Tinker verb | tin*ker : to work in the manner of a tinker; especially : to repair, adjust, or work with something in an unskilled or experimental manner
I had the opportunity to sit down last week with Alison Tseng, the Youth Services Technology Librarian at the Algonquin Area Public
Library District to talk about Tinker. (Full disclosure: Alison is my coworker and sits at the desk right across from me, so it was an easy-peasy trip.)
Tseng is a facilitator for Tinker, a Chicago area technology networking group for library staff who work with youth. The group boasts members from 65 different libraries across the region from Crystal Lake to Aurora. “We try to travel all over the Chicago-land area. Part of the fun is getting a chance to see different libraries,” said Tseng. Founded four years ago, attendance at the bimonthly meetings now averages between 40-60 people. All of the libraries are part of RAILS (Reaching Across Illinois Library System), and currently all are public libraries. School libraries are also welcomed.
The group’s motto is “Connecting library folks who work with kids and teens with STEAM and Maker program ideas.” Each meeting, presenters share ideas and demonstrate a particular technology tool. Afterwards, members have time to experiment hands-on with the technology.
You may have heard about the group: Tinker has presented at several conferences including ALA, PLA, ILA (Illinois Library Association), and IYSI (Illinois Youth Services Institute).

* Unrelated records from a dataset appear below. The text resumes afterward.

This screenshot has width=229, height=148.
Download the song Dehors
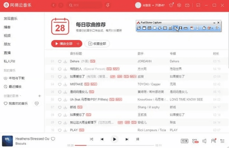click(x=65, y=61)
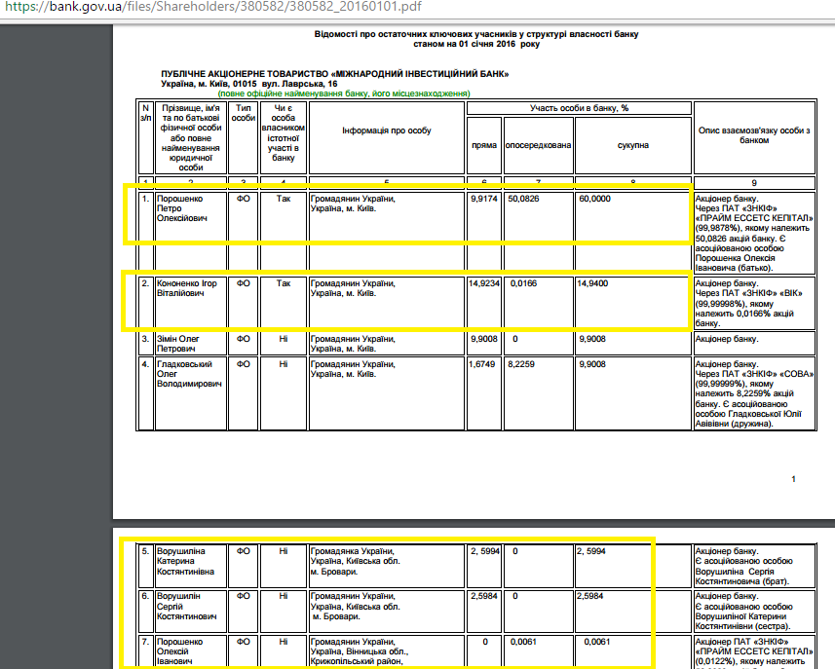Image resolution: width=835 pixels, height=669 pixels.
Task: Select the name Кононенко Ігор Віталійович
Action: pyautogui.click(x=190, y=289)
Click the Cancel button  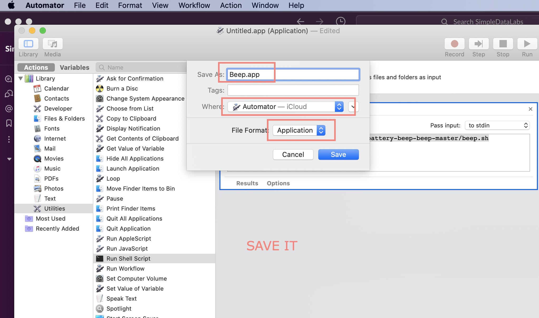click(293, 154)
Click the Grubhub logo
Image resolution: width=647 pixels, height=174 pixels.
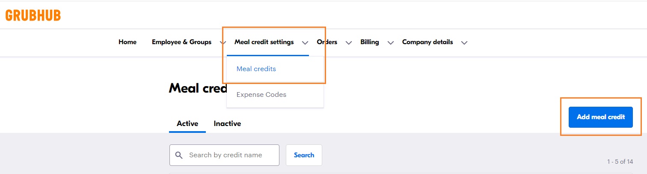pyautogui.click(x=33, y=15)
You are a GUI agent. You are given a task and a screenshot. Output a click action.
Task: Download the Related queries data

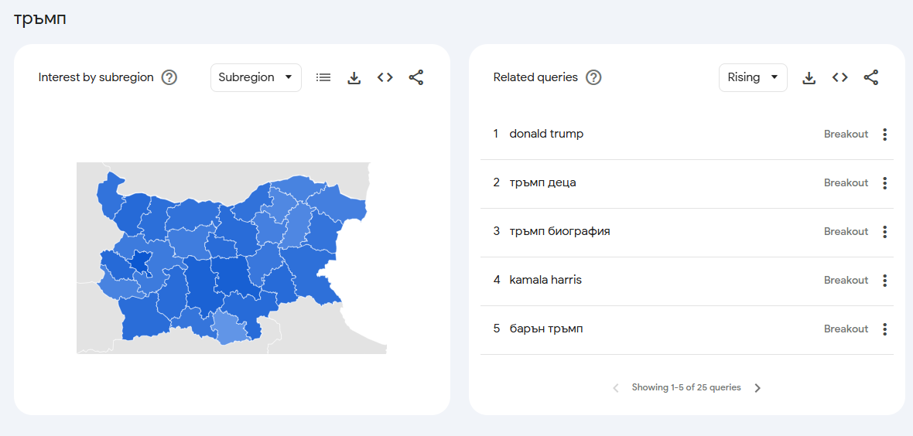click(809, 77)
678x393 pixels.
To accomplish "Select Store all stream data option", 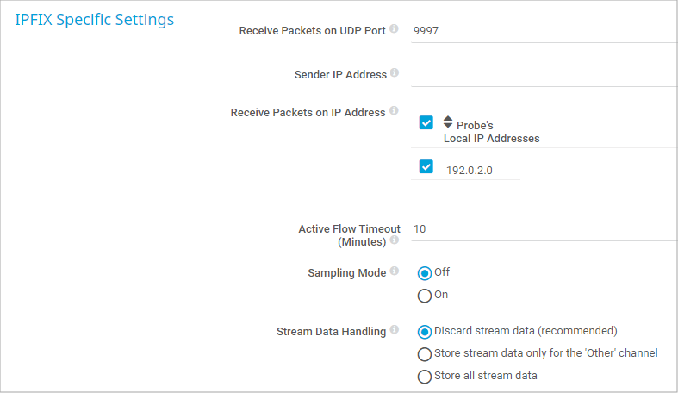I will (424, 377).
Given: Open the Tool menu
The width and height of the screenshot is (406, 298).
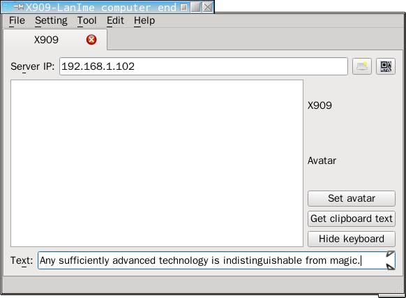Looking at the screenshot, I should point(87,20).
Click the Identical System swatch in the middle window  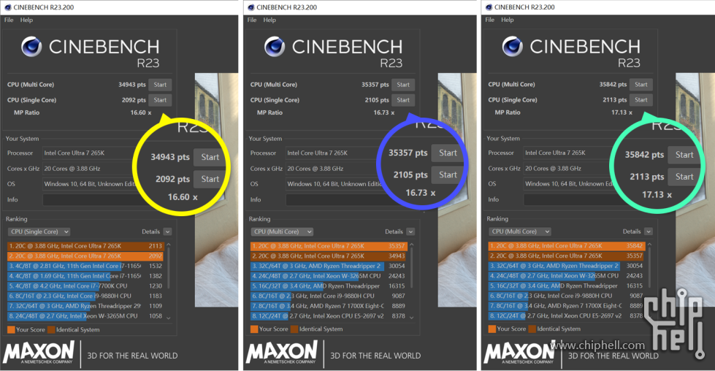pos(294,329)
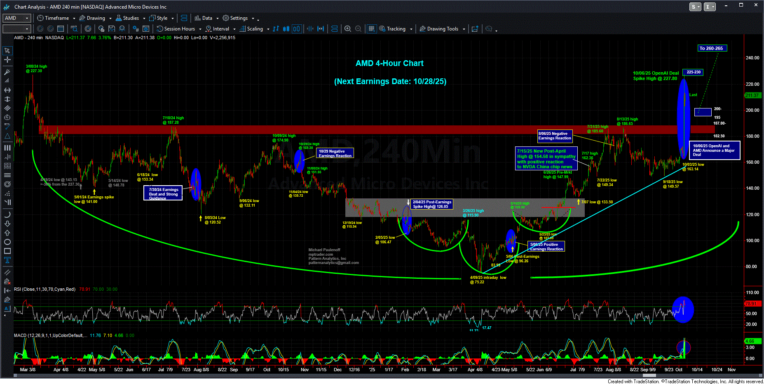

Tseng told me the first technology she experienced at Tinker was Squishy Circuits and Artbots. She said “Tinker meetings are a great way to get hands-on experience with technology that you might otherwise be too nervous to purchase and try on your own.”
“We’re always looking for new technology to bring in to the library, and Tinker is a great way to get introduced to what is working (and not working) in different libraries. Tseng has since gone on to give presentations on Minecraft, e-textiles, spheros, and marble runs.
Tinker is a great way to make contacts with other tech-minded librarians. Tseng shared with me, “Everyone that attends meetings are friendly and willing to help each other come up with new and exciting programs.” Other benefits of attending Tinker include learning about funding opportunities and how to best advocating for technology programming in the library.